→ **EXERCISE REQUIREMENTS**:
From the line below that contains "The height and width of the screenshot is (365, 696)." to the line that contains "Select October 15", repeat every line exactly, both ends included, and nothing else.

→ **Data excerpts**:
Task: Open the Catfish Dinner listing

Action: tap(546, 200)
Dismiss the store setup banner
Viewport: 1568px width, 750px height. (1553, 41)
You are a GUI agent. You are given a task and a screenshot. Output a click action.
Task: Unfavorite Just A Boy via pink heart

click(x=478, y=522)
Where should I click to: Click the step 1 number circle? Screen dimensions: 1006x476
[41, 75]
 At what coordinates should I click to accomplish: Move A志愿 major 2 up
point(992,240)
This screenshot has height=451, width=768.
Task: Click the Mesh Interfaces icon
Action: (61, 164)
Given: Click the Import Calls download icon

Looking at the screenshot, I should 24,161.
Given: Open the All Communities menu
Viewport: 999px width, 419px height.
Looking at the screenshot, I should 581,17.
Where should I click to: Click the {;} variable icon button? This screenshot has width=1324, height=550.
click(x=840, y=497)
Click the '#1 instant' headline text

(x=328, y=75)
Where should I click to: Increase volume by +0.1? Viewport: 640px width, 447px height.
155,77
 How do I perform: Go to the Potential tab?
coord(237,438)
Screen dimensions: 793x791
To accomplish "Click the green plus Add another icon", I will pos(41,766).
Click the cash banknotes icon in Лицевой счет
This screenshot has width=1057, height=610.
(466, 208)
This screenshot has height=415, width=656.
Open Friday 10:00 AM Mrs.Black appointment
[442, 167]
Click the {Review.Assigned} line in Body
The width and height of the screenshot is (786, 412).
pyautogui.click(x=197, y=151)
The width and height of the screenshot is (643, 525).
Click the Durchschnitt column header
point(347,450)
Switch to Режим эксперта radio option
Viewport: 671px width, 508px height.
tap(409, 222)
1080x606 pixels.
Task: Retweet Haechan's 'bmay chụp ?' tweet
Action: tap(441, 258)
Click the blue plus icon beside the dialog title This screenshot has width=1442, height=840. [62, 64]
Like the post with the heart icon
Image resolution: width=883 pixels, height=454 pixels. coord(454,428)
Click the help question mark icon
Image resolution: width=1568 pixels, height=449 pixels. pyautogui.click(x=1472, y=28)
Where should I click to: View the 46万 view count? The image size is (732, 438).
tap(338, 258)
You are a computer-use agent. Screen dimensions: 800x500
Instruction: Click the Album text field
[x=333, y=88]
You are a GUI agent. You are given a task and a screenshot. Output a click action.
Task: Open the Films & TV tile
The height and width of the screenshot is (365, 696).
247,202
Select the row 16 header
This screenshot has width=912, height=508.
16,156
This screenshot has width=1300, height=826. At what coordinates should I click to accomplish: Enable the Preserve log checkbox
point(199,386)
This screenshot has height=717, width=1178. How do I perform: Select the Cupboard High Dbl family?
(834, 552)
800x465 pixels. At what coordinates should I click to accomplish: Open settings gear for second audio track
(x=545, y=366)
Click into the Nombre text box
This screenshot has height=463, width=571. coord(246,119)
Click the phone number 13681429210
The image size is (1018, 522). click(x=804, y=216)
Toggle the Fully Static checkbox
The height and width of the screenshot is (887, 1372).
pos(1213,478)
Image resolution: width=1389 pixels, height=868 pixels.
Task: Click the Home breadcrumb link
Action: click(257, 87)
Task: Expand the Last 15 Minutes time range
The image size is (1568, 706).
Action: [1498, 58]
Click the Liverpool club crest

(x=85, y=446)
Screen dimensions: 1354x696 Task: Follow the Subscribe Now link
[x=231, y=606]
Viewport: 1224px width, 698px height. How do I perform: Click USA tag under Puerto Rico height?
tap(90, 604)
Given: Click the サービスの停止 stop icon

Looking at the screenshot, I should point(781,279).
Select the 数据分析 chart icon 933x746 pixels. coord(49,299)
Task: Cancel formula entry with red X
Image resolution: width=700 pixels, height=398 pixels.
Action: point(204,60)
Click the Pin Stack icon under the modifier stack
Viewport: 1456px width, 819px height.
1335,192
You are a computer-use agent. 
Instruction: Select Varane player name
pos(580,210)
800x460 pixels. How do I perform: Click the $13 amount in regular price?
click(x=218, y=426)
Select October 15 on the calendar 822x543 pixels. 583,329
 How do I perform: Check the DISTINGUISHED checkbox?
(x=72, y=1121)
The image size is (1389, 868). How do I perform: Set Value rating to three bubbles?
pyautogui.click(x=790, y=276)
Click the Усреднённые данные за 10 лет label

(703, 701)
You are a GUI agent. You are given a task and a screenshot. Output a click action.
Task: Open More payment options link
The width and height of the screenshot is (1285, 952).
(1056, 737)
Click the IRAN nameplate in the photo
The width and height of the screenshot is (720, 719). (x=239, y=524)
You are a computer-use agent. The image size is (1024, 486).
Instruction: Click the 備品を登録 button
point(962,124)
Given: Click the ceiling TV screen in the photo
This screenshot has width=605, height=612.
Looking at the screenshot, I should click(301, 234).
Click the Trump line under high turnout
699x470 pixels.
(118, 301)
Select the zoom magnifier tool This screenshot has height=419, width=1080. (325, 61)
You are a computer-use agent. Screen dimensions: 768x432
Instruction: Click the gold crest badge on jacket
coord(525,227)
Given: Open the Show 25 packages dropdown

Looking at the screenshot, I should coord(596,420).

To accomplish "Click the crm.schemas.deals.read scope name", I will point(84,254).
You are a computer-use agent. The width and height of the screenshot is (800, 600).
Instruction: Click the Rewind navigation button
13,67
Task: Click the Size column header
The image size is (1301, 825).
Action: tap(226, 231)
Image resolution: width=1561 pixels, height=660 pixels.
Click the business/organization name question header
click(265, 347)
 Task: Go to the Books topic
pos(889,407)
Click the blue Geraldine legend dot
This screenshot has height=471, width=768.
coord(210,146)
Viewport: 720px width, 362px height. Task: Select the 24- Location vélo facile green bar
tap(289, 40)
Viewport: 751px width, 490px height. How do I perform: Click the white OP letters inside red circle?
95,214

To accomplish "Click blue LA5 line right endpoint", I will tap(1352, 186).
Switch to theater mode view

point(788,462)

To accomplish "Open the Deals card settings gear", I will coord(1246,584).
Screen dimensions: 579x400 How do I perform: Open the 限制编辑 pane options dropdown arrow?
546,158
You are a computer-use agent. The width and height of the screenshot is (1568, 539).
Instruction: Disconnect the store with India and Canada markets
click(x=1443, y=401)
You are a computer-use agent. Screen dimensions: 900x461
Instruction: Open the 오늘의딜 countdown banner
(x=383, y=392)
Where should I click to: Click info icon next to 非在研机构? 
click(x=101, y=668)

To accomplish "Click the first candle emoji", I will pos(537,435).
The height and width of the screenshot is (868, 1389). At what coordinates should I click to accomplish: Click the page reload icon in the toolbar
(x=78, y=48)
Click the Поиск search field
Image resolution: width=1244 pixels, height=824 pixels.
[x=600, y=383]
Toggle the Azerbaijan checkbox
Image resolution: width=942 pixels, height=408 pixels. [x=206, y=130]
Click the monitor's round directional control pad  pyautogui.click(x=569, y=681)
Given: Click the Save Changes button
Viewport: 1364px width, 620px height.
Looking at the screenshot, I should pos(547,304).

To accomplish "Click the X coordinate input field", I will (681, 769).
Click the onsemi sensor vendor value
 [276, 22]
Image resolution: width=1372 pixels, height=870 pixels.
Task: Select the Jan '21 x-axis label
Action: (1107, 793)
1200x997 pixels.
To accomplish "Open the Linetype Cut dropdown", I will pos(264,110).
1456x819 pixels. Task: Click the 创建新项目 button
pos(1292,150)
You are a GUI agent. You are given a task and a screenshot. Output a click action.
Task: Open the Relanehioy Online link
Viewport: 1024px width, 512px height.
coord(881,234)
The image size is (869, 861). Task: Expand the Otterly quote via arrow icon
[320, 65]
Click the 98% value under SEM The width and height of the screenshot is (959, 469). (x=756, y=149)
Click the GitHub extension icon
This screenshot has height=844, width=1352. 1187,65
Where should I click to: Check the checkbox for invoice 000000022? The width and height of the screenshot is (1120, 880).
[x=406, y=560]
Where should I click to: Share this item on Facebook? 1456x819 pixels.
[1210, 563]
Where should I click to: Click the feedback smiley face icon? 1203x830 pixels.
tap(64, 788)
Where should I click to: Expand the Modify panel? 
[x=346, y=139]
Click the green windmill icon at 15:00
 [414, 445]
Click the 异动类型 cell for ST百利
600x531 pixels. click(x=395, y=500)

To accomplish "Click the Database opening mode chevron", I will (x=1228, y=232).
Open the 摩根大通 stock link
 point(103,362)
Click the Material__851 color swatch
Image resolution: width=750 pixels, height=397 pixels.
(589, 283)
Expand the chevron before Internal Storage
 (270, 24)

→ **REPLY**:
The height and width of the screenshot is (365, 696).
247,202
Select the row 16 header
This screenshot has width=912, height=508.
16,156
This screenshot has width=1300, height=826. At what coordinates should I click to accomplish: Enable the Preserve log checkbox
point(199,386)
This screenshot has height=717, width=1178. How do I perform: Select the Cupboard High Dbl family?
(834, 552)
800x465 pixels. At what coordinates should I click to accomplish: Open settings gear for second audio track
(x=545, y=366)
Click into the Nombre text box
This screenshot has height=463, width=571. coord(246,119)
Click the phone number 13681429210
The image size is (1018, 522). click(x=804, y=216)
Toggle the Fully Static checkbox
The height and width of the screenshot is (887, 1372).
pos(1213,478)
Image resolution: width=1389 pixels, height=868 pixels.
Task: Click the Home breadcrumb link
Action: click(257, 87)
Task: Expand the Last 15 Minutes time range
The image size is (1568, 706).
Action: [1498, 58]
Click the Liverpool club crest

(x=85, y=446)
Screen dimensions: 1354x696 Task: Follow the Subscribe Now link
[x=231, y=606]
Viewport: 1224px width, 698px height. How do I perform: Click USA tag under Puerto Rico height?
tap(90, 604)
Given: Click the サービスの停止 stop icon

Looking at the screenshot, I should point(781,279).
Select the 数据分析 chart icon 933x746 pixels. coord(49,299)
Task: Cancel formula entry with red X
Image resolution: width=700 pixels, height=398 pixels.
Action: point(204,60)
Click the Pin Stack icon under the modifier stack
Viewport: 1456px width, 819px height.
1335,192
You are a computer-use agent. 
Instruction: Select Varane player name
pos(580,210)
800x460 pixels. How do I perform: Click the $13 amount in regular price?
click(x=218, y=426)
Select October 15 on the calendar 822x543 pixels. 583,329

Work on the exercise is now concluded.